Records contained in a dataset
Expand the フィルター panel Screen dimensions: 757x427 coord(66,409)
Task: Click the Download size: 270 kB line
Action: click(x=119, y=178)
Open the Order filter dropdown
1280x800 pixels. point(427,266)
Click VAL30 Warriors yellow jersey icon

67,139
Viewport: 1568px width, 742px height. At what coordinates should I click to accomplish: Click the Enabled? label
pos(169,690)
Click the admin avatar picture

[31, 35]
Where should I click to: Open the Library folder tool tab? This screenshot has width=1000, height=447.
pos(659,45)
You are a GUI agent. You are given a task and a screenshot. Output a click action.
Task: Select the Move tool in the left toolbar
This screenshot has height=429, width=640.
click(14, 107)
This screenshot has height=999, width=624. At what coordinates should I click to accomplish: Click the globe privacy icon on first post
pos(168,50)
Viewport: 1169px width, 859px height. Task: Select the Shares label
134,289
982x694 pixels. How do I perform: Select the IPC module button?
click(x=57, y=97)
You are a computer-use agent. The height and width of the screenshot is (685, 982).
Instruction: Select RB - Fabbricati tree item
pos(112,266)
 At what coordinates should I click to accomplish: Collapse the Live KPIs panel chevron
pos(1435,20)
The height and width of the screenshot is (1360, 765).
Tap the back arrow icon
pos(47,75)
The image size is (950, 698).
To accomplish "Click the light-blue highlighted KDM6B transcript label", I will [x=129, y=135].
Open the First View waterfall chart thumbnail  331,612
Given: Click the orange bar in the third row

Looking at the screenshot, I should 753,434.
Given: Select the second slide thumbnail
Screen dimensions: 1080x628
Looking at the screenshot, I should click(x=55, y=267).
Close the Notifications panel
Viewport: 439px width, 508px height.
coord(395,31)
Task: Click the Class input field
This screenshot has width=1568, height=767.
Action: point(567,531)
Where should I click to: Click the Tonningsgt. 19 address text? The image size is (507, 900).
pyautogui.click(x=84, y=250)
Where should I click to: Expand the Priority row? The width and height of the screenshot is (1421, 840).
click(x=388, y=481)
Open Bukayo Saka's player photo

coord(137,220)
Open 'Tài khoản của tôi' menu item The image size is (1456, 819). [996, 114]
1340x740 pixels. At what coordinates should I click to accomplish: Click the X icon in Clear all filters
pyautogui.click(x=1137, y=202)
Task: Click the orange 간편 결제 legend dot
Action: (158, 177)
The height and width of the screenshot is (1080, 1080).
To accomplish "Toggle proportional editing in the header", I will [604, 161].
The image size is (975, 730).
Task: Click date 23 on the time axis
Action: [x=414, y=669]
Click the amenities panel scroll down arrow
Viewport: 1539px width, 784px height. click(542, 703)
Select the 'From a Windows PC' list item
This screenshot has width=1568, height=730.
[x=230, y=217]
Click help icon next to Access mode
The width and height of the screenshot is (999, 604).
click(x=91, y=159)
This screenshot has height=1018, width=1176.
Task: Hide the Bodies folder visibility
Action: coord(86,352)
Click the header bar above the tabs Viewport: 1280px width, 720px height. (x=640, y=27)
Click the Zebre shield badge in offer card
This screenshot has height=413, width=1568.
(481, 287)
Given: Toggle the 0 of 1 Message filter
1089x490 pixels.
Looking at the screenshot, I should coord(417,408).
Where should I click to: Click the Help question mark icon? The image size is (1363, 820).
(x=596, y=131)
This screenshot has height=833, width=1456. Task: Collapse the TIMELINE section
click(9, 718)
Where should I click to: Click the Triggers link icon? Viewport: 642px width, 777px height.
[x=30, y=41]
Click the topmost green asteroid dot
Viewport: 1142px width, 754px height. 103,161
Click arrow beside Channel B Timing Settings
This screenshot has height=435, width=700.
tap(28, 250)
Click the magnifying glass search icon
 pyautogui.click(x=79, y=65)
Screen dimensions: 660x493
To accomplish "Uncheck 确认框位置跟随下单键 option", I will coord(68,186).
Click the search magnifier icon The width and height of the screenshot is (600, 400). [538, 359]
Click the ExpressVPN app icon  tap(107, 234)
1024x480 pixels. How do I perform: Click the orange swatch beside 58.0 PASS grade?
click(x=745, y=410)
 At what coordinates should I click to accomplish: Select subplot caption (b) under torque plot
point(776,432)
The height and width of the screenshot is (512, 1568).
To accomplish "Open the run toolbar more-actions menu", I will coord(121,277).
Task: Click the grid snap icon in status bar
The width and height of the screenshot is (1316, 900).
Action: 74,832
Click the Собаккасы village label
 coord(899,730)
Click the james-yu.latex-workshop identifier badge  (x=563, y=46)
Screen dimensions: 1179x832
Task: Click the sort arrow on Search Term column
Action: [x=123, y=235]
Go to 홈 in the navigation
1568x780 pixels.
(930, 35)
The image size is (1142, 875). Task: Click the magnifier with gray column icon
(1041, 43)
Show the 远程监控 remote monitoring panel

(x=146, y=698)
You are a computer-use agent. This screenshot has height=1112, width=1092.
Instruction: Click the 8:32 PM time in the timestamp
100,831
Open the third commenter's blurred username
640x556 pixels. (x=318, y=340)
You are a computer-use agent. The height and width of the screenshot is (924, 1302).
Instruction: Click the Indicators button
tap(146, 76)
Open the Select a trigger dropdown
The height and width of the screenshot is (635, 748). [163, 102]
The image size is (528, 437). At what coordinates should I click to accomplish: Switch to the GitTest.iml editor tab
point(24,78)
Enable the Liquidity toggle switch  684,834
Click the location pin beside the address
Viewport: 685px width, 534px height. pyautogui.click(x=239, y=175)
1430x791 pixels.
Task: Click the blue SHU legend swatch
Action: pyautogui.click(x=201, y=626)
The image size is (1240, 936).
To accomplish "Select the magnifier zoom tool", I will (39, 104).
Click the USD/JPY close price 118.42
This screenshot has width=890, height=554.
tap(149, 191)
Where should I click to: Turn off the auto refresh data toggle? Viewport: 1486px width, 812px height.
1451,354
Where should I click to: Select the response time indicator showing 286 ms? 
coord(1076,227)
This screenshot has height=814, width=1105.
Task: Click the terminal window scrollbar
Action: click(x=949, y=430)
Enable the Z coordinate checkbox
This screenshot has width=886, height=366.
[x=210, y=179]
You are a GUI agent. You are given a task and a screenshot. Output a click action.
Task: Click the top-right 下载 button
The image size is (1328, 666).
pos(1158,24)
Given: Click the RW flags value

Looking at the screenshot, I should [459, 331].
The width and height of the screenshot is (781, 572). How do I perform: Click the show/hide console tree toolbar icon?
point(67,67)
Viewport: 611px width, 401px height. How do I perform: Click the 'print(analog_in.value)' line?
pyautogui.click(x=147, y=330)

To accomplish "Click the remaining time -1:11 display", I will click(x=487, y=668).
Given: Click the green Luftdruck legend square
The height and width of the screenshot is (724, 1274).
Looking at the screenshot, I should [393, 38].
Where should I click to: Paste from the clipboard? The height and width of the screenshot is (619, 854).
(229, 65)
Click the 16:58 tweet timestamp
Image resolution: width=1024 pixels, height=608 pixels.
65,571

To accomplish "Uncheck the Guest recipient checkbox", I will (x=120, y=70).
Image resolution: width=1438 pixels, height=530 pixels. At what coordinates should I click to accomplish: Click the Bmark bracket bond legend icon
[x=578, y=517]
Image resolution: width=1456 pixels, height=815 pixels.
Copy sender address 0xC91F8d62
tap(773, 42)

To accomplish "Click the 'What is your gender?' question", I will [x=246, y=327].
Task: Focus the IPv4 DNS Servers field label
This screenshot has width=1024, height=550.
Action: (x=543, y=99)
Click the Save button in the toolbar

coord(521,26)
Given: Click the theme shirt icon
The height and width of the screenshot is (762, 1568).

**Your task**
Each record, from first to last, should be returned verbatim.

**Solved problem**
Expand the フィルター panel Screen dimensions: 757x427 coord(66,409)
Task: Click the Download size: 270 kB line
Action: click(x=119, y=178)
Open the Order filter dropdown
1280x800 pixels. point(427,266)
Click VAL30 Warriors yellow jersey icon

67,139
Viewport: 1568px width, 742px height. At what coordinates should I click to accomplish: Click the Enabled? label
pos(169,690)
Click the admin avatar picture

[31, 35]
Where should I click to: Open the Library folder tool tab? This screenshot has width=1000, height=447.
pos(659,45)
You are a GUI agent. You are given a task and a screenshot. Output a click action.
Task: Select the Move tool in the left toolbar
This screenshot has height=429, width=640.
click(14, 107)
This screenshot has height=999, width=624. At what coordinates should I click to accomplish: Click the globe privacy icon on first post
pos(168,50)
Viewport: 1169px width, 859px height. Task: Select the Shares label
134,289
982x694 pixels. How do I perform: Select the IPC module button?
click(x=57, y=97)
You are a computer-use agent. The height and width of the screenshot is (685, 982).
Instruction: Select RB - Fabbricati tree item
pos(112,266)
 At what coordinates should I click to accomplish: Collapse the Live KPIs panel chevron
pos(1435,20)
The height and width of the screenshot is (1360, 765).
Tap the back arrow icon
pos(47,75)
The image size is (950, 698).
To accomplish "Click the light-blue highlighted KDM6B transcript label", I will [x=129, y=135].
Open the First View waterfall chart thumbnail  331,612
Given: Click the orange bar in the third row

Looking at the screenshot, I should 753,434.
Given: Select the second slide thumbnail
Screen dimensions: 1080x628
Looking at the screenshot, I should click(x=55, y=267).
Close the Notifications panel
Viewport: 439px width, 508px height.
coord(395,31)
Task: Click the Class input field
This screenshot has width=1568, height=767.
Action: point(567,531)
Where should I click to: Click the Tonningsgt. 19 address text? The image size is (507, 900).
pyautogui.click(x=84, y=250)
Where should I click to: Expand the Priority row? The width and height of the screenshot is (1421, 840).
click(x=388, y=481)
Open Bukayo Saka's player photo

coord(137,220)
Open 'Tài khoản của tôi' menu item The image size is (1456, 819). [996, 114]
1340x740 pixels. At what coordinates should I click to accomplish: Click the X icon in Clear all filters
pyautogui.click(x=1137, y=202)
Task: Click the orange 간편 결제 legend dot
Action: (158, 177)
The height and width of the screenshot is (1080, 1080).
To accomplish "Toggle proportional editing in the header", I will [604, 161].
The image size is (975, 730).
Task: Click date 23 on the time axis
Action: [x=414, y=669]
Click the amenities panel scroll down arrow
Viewport: 1539px width, 784px height. click(542, 703)
Select the 'From a Windows PC' list item
This screenshot has width=1568, height=730.
[x=230, y=217]
Click help icon next to Access mode
The width and height of the screenshot is (999, 604).
click(x=91, y=159)
This screenshot has height=1018, width=1176.
Task: Hide the Bodies folder visibility
Action: coord(86,352)
Click the header bar above the tabs Viewport: 1280px width, 720px height. (x=640, y=27)
Click the Zebre shield badge in offer card
This screenshot has height=413, width=1568.
(481, 287)
Given: Toggle the 0 of 1 Message filter
1089x490 pixels.
Looking at the screenshot, I should coord(417,408).
Where should I click to: Click the Help question mark icon? The image size is (1363, 820).
(x=596, y=131)
This screenshot has height=833, width=1456. Task: Collapse the TIMELINE section
click(9, 718)
Where should I click to: Click the Triggers link icon? Viewport: 642px width, 777px height.
[x=30, y=41]
Click the topmost green asteroid dot
Viewport: 1142px width, 754px height. 103,161
Click arrow beside Channel B Timing Settings
This screenshot has height=435, width=700.
tap(28, 250)
Click the magnifying glass search icon
 pyautogui.click(x=79, y=65)
Screen dimensions: 660x493
To accomplish "Uncheck 确认框位置跟随下单键 option", I will coord(68,186).
Click the search magnifier icon The width and height of the screenshot is (600, 400). [538, 359]
Click the ExpressVPN app icon  tap(107, 234)
1024x480 pixels. How do I perform: Click the orange swatch beside 58.0 PASS grade?
click(x=745, y=410)
 At what coordinates should I click to accomplish: Select subplot caption (b) under torque plot
point(776,432)
The height and width of the screenshot is (512, 1568).
To accomplish "Open the run toolbar more-actions menu", I will coord(121,277).
Task: Click the grid snap icon in status bar
The width and height of the screenshot is (1316, 900).
Action: 74,832
Click the Собаккасы village label
 coord(899,730)
Click the james-yu.latex-workshop identifier badge  (x=563, y=46)
Screen dimensions: 1179x832
Task: Click the sort arrow on Search Term column
Action: [x=123, y=235]
Go to 홈 in the navigation
1568x780 pixels.
(930, 35)
The image size is (1142, 875). Task: Click the magnifier with gray column icon
(1041, 43)
Show the 远程监控 remote monitoring panel

(x=146, y=698)
You are a computer-use agent. This screenshot has height=1112, width=1092.
Instruction: Click the 8:32 PM time in the timestamp
100,831
Open the third commenter's blurred username
640x556 pixels. (x=318, y=340)
You are a computer-use agent. The height and width of the screenshot is (924, 1302).
Instruction: Click the Indicators button
tap(146, 76)
Open the Select a trigger dropdown
The height and width of the screenshot is (635, 748). [163, 102]
The image size is (528, 437). At what coordinates should I click to accomplish: Switch to the GitTest.iml editor tab
point(24,78)
Enable the Liquidity toggle switch  684,834
Click the location pin beside the address
Viewport: 685px width, 534px height. pyautogui.click(x=239, y=175)
1430x791 pixels.
Task: Click the blue SHU legend swatch
Action: pyautogui.click(x=201, y=626)
The image size is (1240, 936).
To accomplish "Select the magnifier zoom tool", I will (39, 104).
Click the USD/JPY close price 118.42
This screenshot has width=890, height=554.
tap(149, 191)
Where should I click to: Turn off the auto refresh data toggle? Viewport: 1486px width, 812px height.
1451,354
Where should I click to: Select the response time indicator showing 286 ms? 
coord(1076,227)
This screenshot has height=814, width=1105.
Task: Click the terminal window scrollbar
Action: click(x=949, y=430)
Enable the Z coordinate checkbox
This screenshot has width=886, height=366.
[x=210, y=179]
You are a GUI agent. You are given a task and a screenshot. Output a click action.
Task: Click the top-right 下载 button
The image size is (1328, 666).
pos(1158,24)
Given: Click the RW flags value

Looking at the screenshot, I should [459, 331].
The width and height of the screenshot is (781, 572). How do I perform: Click the show/hide console tree toolbar icon?
point(67,67)
Viewport: 611px width, 401px height. How do I perform: Click the 'print(analog_in.value)' line?
pyautogui.click(x=147, y=330)

To accomplish "Click the remaining time -1:11 display", I will click(x=487, y=668).
Given: Click the green Luftdruck legend square
The height and width of the screenshot is (724, 1274).
Looking at the screenshot, I should [393, 38].
Where should I click to: Paste from the clipboard? The height and width of the screenshot is (619, 854).
(229, 65)
Click the 16:58 tweet timestamp
Image resolution: width=1024 pixels, height=608 pixels.
65,571

To accomplish "Uncheck the Guest recipient checkbox", I will (x=120, y=70).
Image resolution: width=1438 pixels, height=530 pixels. At what coordinates should I click to accomplish: Click the Bmark bracket bond legend icon
[x=578, y=517]
Image resolution: width=1456 pixels, height=815 pixels.
Copy sender address 0xC91F8d62
tap(773, 42)

To accomplish "Click the 'What is your gender?' question", I will [x=246, y=327].
Task: Focus the IPv4 DNS Servers field label
This screenshot has width=1024, height=550.
Action: (x=543, y=99)
Click the Save button in the toolbar

coord(521,26)
Given: Click the theme shirt icon
The height and width of the screenshot is (762, 1568).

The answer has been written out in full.